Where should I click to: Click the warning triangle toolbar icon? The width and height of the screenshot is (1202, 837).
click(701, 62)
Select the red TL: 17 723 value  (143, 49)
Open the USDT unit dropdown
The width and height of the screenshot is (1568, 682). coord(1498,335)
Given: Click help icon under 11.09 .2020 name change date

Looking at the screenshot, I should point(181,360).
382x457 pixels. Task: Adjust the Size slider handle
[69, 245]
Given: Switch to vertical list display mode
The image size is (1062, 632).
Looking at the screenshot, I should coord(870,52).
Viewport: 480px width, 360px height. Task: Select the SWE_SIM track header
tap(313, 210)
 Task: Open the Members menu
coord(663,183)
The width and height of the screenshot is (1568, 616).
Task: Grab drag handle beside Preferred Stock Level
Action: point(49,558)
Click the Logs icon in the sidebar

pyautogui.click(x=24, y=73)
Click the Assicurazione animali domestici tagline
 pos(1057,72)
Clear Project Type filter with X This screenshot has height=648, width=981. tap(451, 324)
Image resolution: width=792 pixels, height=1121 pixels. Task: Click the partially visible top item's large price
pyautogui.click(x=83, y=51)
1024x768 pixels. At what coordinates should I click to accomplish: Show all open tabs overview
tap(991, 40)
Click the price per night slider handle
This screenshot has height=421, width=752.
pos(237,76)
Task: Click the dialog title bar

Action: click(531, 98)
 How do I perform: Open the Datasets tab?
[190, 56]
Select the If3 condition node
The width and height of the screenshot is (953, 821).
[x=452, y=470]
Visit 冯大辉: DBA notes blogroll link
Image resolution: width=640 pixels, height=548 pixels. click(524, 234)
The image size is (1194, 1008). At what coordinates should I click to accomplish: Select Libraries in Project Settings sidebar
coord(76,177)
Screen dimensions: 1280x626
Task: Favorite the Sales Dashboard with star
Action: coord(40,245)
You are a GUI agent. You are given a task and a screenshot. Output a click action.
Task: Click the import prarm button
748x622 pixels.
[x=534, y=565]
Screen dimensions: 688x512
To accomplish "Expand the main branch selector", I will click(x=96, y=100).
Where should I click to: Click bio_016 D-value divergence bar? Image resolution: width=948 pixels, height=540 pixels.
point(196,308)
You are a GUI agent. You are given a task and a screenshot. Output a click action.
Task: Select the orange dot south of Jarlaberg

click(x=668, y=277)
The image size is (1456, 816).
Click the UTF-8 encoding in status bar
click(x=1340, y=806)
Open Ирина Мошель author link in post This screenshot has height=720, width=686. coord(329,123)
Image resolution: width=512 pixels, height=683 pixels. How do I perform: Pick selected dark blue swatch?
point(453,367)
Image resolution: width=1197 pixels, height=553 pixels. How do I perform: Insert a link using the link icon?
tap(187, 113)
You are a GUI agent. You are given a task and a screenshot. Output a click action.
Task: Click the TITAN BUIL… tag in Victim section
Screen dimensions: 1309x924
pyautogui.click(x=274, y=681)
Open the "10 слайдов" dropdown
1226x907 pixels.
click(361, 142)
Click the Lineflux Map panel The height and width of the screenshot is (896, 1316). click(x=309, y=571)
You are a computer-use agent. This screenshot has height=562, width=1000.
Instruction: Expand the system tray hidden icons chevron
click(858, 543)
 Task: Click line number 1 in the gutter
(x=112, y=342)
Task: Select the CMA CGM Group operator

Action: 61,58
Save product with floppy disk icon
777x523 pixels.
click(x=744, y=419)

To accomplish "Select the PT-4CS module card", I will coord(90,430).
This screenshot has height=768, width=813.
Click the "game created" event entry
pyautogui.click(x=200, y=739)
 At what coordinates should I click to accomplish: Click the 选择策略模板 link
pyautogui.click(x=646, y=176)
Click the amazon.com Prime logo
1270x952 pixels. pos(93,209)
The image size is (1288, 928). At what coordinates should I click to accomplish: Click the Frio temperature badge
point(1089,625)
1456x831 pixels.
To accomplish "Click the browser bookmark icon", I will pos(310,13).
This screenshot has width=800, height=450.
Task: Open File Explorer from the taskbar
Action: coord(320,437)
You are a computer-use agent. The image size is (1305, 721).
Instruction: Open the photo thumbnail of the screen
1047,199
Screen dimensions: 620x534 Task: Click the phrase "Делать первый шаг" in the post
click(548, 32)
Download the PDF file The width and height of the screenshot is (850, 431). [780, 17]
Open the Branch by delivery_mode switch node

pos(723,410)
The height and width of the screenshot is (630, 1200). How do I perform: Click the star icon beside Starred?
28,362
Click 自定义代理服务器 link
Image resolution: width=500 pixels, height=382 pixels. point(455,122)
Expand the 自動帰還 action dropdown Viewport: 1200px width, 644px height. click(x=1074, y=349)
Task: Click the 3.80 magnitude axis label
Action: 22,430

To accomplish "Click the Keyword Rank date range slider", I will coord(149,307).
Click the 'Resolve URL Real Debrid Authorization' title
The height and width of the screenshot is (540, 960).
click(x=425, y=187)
________
> **WORK TO BE COMPLETED**
Check each line of the listing above for the string "computer", then give how many lines have it. No other text.

> **ANSWER SPACE**
2